Just finished cleaning your closets and wondering how to unload all those old blankets, sheets and towels? You can let those shelter dogs and cats know you think they are second rate by donating this material to a local sheltering facility. As the lonely cats and dogs snuggle in warmth and comfort, they won’t even curse you for giving them your rags.
Think our dogs have become lazy and need to get jobs? You are right. Hey, with 70 million dogs in the United States, shouldn’t more of them be doing what they were born to do? Help finance programs that train and maintain K-9 dogs and Military Dogs so they can go help the Police and Military Personnel protect you and your family from harm (they won’t even ask if you like them before risking their lives to save you). Make sure they get the protective gear they need and the food and medical supplies they need to keep them tip top so they can work harder to serve you better.

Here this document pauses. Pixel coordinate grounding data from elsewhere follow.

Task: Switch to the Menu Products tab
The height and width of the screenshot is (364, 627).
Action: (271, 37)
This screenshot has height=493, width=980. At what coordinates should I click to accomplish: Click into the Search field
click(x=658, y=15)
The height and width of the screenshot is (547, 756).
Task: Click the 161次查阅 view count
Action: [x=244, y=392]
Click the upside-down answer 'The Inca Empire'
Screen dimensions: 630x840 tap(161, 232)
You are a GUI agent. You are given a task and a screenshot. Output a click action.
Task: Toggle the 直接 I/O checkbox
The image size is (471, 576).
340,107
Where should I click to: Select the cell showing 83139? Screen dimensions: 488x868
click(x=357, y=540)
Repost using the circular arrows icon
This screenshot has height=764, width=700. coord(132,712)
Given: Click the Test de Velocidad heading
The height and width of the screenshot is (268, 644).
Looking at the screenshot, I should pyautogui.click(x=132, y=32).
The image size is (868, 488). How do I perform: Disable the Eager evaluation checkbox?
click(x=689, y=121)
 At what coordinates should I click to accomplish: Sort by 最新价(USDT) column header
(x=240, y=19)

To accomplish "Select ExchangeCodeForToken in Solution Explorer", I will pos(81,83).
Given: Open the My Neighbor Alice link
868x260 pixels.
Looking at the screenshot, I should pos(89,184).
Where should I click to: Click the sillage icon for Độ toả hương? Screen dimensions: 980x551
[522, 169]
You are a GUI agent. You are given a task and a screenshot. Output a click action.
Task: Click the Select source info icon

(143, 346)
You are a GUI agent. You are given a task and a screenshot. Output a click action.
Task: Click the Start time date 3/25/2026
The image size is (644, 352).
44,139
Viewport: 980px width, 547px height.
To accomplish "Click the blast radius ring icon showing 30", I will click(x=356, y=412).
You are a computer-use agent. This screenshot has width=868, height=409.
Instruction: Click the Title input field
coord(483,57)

Tired of visiting an elderly relative at the nursing home? Get more of those lazy dogs that are languishing in shelters back to work. If you get more of them trained as therapy dogs, you won’t have to visit the lonely and sad so often, the dogs will do all that nice stuff for you. Think it is burdensome to help a disabled person perform chores and get about in the world? With more dogs certified as Service Dogs, you will be free to do more important things while those “useless” annoying dogs make a difference to more people. (Did you know there is a difference between therapy and service dogs-more on that at a later date).
And here’s the best part…if those of you who really don’t get it ever need the services of these dogs at some point, they will never hold it against you that at one time you didn’t see their value. They are incapable of comprehending an unloving or unappreciative nature. They don’t judge or hold grudges.
So, I hope those who really don’t care for dogs at all can use this dislike to help the dogs and cats of the world. You just might benefit some day.
I thank the hardworking rescuers, cross-posters, transporters and all the others who make a difference in the world of our Companion Animals. It has been an honor to come to know so many. We do need to keep preaching to each other, supporting causes by sharing information and occasionally providing a much needed smile or laugh!